Die Regierung Bhutans hat bisher im Jahr 2026 Bitcoin im Wert von über 230 Millionen Dollar verkauft, wobei der jüngste Teil – eine Überweisung von 8,1 Millionen Dollar – in dieser Woche entdeckt wurde. Die Zahlen stammen von der Blockchain-Analysefirma Arkham, die die Wallet-Aktivitäten des Landes verfolgt. Die Verkäufe deuten auf einen stetigen Abbau dessen hin, was einst eine beträchtliche nationale Krypto-Reserve war.
Was Arkhams Daten zeigen
Laut Arkhams On-Chain-Daten hat Bhutan seit Jahresbeginn regelmäßig Bitcoin in Tranchen bewegt. Die kumulierte Summe übersteigt nun 230 Millionen Dollar. Die jüngste Transaktion im Wert von 8,1 Millionen Dollar wurde Anfang dieser Woche als Teil dessen gemeldet, was Arkham als fortlaufende Verkaufsstrategie des Königreichs beschrieb. Die Überweisungen sind im öffentlichen Hauptbuch sichtbar und geben den Märkten einen Echtzeit-Einblick in die Aktivitäten der Regierung.

◆ AUFGABE ◆
Gib den oben stehenden Text über Bhutans Bitcoin-Verkäufe vollständig und Wort für Wort wieder.

◆ VORLIEGENDE EINTRÄGE ◆
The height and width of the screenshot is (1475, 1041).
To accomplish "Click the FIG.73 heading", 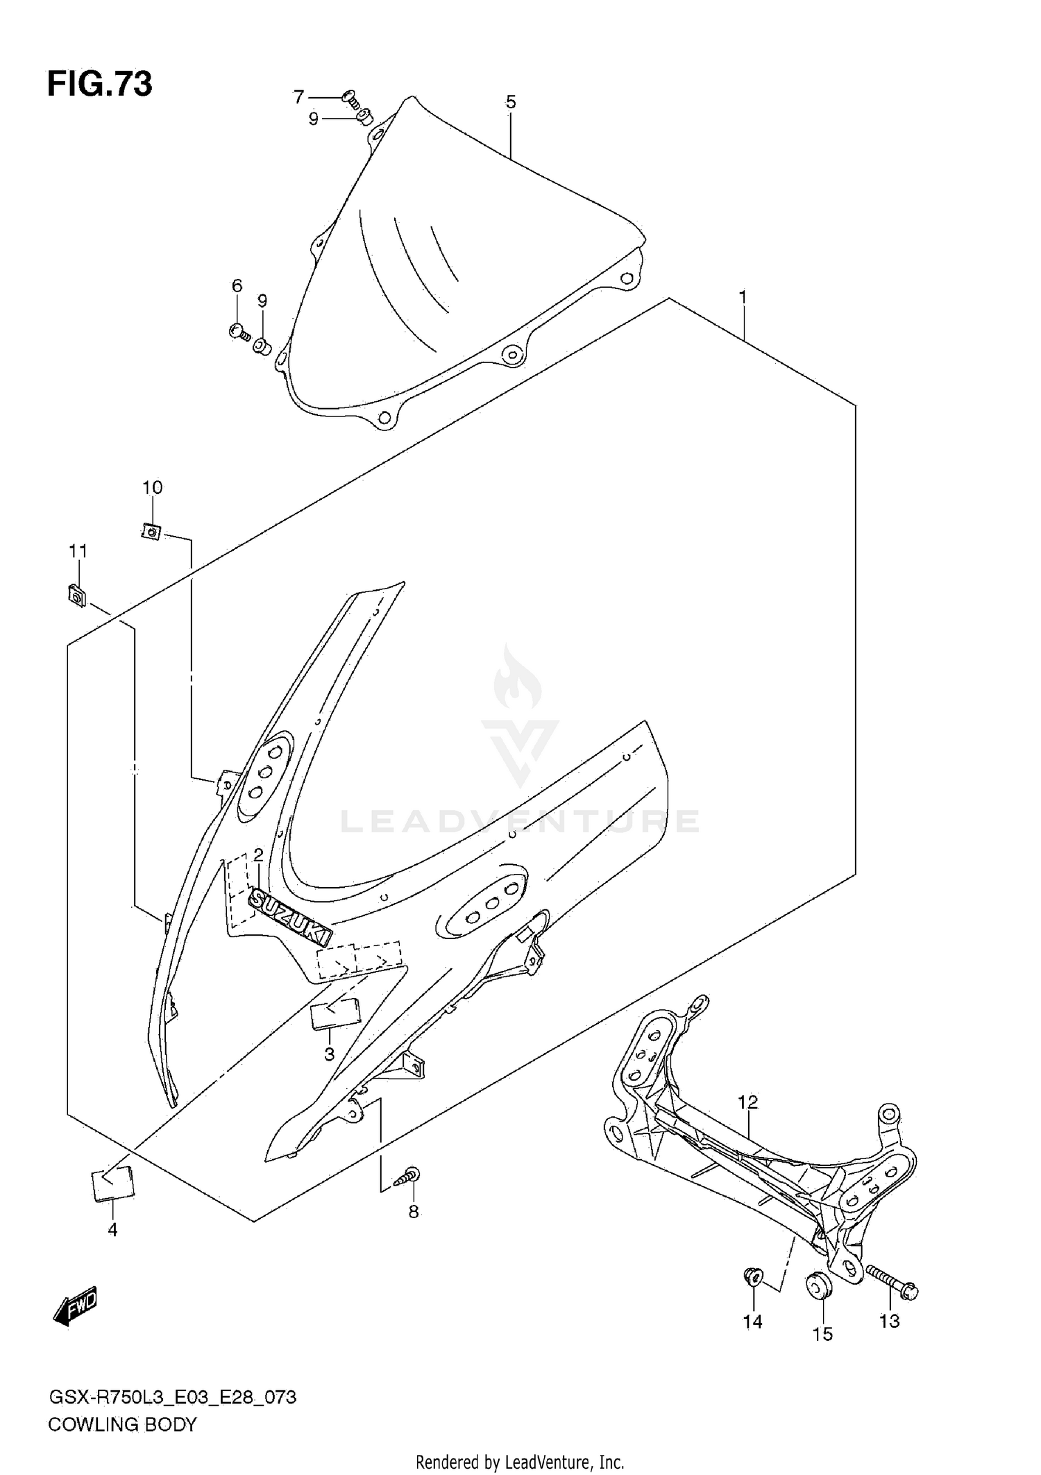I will point(99,84).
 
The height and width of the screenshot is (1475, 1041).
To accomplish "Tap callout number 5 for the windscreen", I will point(510,103).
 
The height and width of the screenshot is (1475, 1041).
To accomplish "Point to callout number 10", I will point(152,487).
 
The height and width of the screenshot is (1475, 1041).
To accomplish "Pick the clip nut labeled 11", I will point(77,595).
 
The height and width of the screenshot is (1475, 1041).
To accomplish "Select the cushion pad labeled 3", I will point(336,1015).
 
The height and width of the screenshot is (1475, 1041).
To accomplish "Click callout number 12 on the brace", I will point(747,1102).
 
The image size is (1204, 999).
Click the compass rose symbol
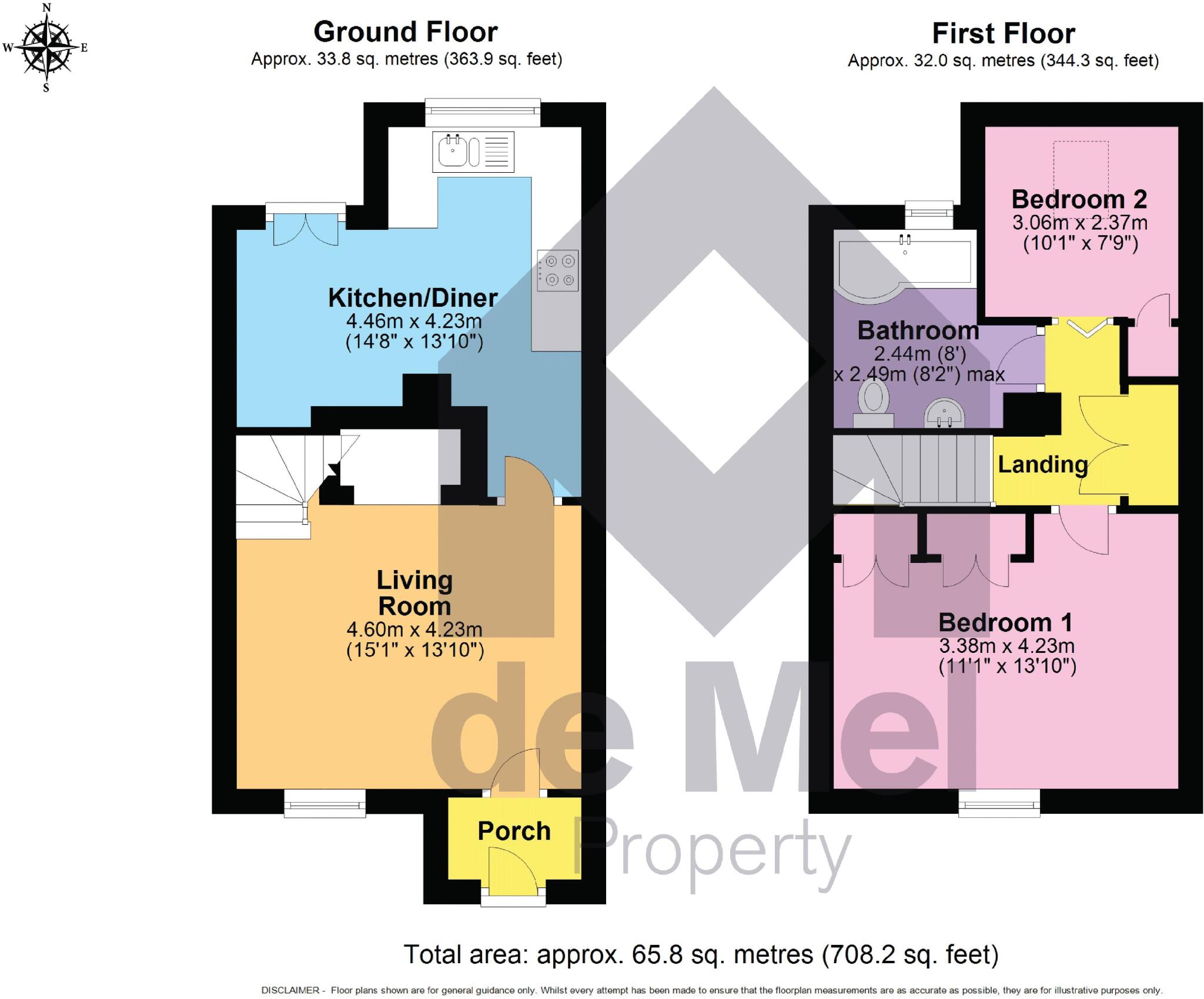coord(46,47)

◆ LÖSUNG ◆
Die Regierung Bhutans hat bisher im Jahr 2026 Bitcoin im Wert von über 230 Millionen Dollar verkauft, wobei der jüngste Teil – eine Überweisung von 8,1 Millionen Dollar – in dieser Woche entdeckt wurde. Die Zahlen stammen von der Blockchain-Analysefirma Arkham, die die Wallet-Aktivitäten des Landes verfolgt. Die Verkäufe deuten auf einen stetigen Abbau dessen hin, was einst eine beträchtliche nationale Krypto-Reserve war.
Was Arkhams Daten zeigen
Laut Arkhams On-Chain-Daten hat Bhutan seit Jahresbeginn regelmäßig Bitcoin in Tranchen bewegt. Die kumulierte Summe übersteigt nun 230 Millionen Dollar. Die jüngste Transaktion im Wert von 8,1 Millionen Dollar wurde Anfang dieser Woche als Teil dessen gemeldet, was Arkham als fortlaufende Verkaufsstrategie des Königreichs beschrieb. Die Überweisungen sind im öffentlichen Hauptbuch sichtbar und geben den Märkten einen Echtzeit-Einblick in die Aktivitäten der Regierung.